We developed a human evaluation framework to assess each AI Assistant's performance on each task. 2 evaluators (with in-house legal backgrounds) reviewed the outputs. The evaluation was structured in 2 rounds, which consists of an Accuracy Assessment and Qualitative Assessment:

Accuracy Assessment (Pass/Fail)

For each Assistant's output, evaluators independently and blindly assessed whether the response met the minimum level of quality a competent in-house lawyer would expect for a satisfactory answer (Accuracy Standard) based on the Accuracy Attributes. The Accuracy Standard is characterized by 3 factors:

  • Factual Correctness: The response must be accurate and free from material errors.
  • Relevance to the Query: The response must directly address the query.
  • Completeness: The response must provide enough information to address the query.

If the evaluators disagreed on whether the output met the Accuracy Standard, they discussed their reasoning, and the decision was escalated to another evaluator, also a legal practitioner, for final judgment. In total, each task was reviewed by a minimum of 2 and up to 4 lawyers with diverse legal backgrounds to ensure fairness and reduce individual bias.

Qualitative Assessment

In addition to the binary pass/fail, each output was reviewed by 2 evaluators and scored based on quality dimensions that matter in the legal practice:

  • Helpfulness (0 to 2 points): Did the answer help solve the lawyer's problem? This covers whether the AI Assistant went beyond copy-pasting text to provide the information in a useful format/ structure.
  • Adequate Length (0 to 2 points): Was the answer appropriately detailed, not too terse to be unhelpful, but not overly verbose?
  • Feature Support (0 to 2 points): Did the AI Assistant effectively leveraged any special features during either input handling or output generation to make the response more useful, accurate, or trustworthy?
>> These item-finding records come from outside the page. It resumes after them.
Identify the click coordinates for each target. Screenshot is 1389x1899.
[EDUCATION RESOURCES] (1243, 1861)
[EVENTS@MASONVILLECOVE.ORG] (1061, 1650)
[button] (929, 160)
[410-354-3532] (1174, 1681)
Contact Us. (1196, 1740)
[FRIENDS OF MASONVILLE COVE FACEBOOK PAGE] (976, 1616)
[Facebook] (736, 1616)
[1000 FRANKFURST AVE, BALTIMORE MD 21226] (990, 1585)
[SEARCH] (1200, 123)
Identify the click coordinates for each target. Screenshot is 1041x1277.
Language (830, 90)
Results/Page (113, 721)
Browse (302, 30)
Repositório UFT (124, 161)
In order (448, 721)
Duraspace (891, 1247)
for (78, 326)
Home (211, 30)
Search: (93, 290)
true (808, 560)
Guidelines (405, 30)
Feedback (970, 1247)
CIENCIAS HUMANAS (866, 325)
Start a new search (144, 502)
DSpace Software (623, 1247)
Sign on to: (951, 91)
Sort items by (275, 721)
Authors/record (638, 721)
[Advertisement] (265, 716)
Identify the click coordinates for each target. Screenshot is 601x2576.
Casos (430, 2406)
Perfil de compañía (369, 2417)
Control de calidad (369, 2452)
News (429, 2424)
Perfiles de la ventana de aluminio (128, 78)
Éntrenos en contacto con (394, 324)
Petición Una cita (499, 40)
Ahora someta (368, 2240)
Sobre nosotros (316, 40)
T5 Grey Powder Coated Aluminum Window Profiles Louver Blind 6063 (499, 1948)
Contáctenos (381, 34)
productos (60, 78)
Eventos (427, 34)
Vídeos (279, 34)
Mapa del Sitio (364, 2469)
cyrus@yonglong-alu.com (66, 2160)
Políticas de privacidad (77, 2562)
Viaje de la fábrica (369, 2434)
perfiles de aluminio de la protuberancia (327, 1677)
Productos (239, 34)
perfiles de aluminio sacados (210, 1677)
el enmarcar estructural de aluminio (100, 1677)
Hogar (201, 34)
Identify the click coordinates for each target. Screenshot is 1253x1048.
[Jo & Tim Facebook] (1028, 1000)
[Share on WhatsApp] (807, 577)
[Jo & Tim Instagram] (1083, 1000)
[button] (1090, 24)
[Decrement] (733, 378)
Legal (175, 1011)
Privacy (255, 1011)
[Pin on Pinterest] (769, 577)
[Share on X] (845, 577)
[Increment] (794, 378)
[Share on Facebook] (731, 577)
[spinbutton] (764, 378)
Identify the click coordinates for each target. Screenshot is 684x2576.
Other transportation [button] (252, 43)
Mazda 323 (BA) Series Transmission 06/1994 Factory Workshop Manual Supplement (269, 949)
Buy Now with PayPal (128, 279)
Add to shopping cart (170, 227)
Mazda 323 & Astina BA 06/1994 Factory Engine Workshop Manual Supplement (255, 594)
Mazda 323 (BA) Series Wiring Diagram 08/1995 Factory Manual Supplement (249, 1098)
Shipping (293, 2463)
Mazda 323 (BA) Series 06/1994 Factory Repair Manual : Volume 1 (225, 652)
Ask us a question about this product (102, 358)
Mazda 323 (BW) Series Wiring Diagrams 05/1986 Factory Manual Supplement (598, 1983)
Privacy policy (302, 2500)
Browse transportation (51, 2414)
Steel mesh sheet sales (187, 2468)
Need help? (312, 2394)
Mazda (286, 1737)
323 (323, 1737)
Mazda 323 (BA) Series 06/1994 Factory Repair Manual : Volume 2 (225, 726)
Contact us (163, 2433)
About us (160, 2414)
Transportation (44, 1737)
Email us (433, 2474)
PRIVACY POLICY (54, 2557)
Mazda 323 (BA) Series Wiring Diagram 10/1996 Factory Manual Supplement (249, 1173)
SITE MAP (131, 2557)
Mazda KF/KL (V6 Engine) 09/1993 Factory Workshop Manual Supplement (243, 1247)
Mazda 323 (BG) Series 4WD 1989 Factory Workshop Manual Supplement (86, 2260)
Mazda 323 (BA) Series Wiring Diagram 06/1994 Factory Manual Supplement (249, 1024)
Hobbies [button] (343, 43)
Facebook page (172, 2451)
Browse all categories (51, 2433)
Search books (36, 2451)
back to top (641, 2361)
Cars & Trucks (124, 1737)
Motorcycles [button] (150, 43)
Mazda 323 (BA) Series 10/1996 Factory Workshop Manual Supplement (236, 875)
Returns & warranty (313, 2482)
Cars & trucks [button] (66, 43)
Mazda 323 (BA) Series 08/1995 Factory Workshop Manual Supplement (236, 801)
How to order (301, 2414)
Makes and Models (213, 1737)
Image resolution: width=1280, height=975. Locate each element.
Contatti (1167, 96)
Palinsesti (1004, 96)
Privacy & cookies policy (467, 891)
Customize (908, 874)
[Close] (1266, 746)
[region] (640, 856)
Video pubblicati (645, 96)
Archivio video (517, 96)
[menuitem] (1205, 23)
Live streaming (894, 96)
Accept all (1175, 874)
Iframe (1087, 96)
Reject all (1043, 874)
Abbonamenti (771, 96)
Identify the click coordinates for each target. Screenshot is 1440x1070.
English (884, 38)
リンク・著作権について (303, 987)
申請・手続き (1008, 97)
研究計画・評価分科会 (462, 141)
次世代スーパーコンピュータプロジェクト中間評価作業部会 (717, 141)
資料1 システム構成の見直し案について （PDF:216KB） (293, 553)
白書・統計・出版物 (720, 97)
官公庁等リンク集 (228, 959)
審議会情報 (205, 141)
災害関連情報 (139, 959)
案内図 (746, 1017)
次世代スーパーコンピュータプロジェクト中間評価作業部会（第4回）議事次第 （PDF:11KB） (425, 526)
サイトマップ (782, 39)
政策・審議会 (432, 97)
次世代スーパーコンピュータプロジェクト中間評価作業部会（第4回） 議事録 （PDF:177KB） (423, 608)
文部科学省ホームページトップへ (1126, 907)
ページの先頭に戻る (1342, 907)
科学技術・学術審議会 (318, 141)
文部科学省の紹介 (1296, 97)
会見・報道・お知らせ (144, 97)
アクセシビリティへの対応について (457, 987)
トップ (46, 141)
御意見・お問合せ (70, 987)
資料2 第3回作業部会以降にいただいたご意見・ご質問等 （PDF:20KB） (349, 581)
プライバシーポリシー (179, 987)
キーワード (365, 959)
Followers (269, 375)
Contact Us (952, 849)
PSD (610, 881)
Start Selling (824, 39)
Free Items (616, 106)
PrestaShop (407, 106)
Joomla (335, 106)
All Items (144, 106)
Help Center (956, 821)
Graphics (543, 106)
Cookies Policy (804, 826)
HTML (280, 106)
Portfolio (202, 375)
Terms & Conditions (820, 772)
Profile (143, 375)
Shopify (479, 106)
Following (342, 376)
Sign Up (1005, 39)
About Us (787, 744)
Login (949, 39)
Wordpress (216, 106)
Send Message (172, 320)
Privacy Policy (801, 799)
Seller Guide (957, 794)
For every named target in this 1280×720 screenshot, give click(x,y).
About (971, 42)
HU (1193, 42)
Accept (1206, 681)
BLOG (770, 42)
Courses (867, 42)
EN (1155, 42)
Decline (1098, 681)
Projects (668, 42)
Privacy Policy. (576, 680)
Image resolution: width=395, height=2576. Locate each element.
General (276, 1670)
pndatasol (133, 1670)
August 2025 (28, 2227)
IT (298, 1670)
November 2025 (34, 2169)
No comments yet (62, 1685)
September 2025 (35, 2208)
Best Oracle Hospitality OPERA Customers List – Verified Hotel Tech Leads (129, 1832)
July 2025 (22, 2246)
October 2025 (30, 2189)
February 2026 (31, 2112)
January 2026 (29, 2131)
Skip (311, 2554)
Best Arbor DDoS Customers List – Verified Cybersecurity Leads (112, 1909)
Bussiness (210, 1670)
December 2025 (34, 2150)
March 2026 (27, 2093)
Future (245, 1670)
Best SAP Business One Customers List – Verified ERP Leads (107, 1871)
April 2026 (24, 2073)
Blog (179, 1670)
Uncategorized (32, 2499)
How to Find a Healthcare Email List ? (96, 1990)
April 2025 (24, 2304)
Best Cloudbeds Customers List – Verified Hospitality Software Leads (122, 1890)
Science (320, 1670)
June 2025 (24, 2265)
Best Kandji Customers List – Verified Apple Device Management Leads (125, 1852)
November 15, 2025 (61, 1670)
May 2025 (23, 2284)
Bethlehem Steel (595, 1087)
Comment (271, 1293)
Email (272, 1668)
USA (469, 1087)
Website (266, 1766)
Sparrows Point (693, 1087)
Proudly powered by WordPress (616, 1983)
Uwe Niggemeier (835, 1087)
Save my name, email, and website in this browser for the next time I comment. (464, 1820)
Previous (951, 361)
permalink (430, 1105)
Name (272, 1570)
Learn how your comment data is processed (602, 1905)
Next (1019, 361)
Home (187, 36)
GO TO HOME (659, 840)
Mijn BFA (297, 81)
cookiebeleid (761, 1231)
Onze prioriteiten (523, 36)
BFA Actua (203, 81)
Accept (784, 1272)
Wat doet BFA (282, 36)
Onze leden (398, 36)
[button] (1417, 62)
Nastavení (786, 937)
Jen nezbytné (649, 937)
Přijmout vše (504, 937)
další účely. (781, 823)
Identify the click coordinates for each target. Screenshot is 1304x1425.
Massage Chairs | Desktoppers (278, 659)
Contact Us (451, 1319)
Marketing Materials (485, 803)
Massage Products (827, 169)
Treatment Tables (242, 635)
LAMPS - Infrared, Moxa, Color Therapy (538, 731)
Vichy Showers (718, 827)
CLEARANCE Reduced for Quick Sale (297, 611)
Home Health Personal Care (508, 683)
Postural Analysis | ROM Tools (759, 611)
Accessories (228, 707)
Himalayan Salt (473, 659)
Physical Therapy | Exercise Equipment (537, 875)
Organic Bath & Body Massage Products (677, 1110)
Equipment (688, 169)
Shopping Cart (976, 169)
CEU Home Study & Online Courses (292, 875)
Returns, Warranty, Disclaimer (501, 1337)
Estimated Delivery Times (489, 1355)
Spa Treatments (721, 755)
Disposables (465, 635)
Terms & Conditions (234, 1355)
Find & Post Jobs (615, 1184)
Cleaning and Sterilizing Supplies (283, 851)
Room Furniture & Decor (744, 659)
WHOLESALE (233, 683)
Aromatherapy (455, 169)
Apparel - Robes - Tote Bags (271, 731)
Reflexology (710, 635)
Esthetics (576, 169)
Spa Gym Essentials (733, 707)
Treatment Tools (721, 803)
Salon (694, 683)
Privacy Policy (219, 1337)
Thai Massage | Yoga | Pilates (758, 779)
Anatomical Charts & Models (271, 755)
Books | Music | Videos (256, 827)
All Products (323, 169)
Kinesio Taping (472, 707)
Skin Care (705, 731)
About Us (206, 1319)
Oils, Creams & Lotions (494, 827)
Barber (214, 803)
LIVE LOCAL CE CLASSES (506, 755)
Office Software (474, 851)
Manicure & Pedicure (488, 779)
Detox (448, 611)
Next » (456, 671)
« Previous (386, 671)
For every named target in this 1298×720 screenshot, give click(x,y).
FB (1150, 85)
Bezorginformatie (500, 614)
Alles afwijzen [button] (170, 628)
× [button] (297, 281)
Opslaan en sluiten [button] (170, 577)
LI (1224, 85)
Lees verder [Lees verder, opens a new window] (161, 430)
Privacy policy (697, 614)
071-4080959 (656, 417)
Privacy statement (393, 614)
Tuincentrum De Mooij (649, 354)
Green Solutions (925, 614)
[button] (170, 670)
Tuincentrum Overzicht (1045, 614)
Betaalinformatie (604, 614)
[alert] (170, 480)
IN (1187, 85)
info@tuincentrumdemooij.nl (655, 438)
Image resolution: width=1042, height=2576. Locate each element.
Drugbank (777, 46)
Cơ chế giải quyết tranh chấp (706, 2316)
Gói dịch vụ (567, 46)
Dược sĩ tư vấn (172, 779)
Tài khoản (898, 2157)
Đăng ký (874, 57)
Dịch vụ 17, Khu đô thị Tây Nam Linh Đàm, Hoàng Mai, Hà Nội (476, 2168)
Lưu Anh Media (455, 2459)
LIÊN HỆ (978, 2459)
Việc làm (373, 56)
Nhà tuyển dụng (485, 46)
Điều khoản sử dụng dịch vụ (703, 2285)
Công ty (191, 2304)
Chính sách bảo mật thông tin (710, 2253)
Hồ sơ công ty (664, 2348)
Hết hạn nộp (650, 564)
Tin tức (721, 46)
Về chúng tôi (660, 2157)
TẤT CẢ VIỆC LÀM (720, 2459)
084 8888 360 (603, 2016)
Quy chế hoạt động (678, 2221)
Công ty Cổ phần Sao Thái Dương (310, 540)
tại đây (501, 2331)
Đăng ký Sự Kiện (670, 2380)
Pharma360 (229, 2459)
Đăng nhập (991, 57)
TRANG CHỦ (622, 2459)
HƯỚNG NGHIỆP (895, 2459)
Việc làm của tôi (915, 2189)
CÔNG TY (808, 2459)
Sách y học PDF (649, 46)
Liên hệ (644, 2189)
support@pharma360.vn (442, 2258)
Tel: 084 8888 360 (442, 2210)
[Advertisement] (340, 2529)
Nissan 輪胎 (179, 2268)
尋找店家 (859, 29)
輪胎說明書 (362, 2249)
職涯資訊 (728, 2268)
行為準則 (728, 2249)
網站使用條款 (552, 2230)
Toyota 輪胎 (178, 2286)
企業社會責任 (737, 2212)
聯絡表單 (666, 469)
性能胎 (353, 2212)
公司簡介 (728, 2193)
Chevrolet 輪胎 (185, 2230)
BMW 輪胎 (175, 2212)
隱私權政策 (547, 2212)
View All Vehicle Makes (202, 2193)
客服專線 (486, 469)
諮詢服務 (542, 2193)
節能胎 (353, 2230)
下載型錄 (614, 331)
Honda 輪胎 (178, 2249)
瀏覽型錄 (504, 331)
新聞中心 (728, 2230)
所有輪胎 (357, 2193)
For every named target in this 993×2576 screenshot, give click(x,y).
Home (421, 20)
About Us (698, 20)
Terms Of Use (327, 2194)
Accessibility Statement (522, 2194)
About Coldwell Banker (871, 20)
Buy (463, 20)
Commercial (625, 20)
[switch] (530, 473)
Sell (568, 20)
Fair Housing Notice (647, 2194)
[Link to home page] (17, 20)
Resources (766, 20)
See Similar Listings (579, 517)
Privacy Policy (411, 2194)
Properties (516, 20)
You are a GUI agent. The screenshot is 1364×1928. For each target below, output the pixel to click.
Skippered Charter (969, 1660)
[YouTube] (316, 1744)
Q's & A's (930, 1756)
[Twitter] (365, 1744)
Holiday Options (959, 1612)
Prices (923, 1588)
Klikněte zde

These 3 dimensions - Helpfulness, Adequate Length, and Feature Support - together comprise the Usefulness Factors (Usefulness Factors).

Scoring System

Based on this evaluation framework, each AI Assistant was assessed across all tasks using 2 key metrics:

  • The number of tasks it answered accurately (i.e. where both evaluators marked the answer Pass), used to compute an accuracy rate (percentage of tasks passed)
  • An overall performance score, which combines accuracy and qualitative metrics. Each passed task earned 6 points for meeting the Accuracy Standard (0 for a Fail), and up to 6 additional points were awarded based on the Usefulness Factors, yielding a maximum of 12 points per task.

This scoring system gives accuracy the greatest weight, as a pass is worth as much as all 3 quality dimensions combined. This reflects the feedback from in-house counsel we spoke to.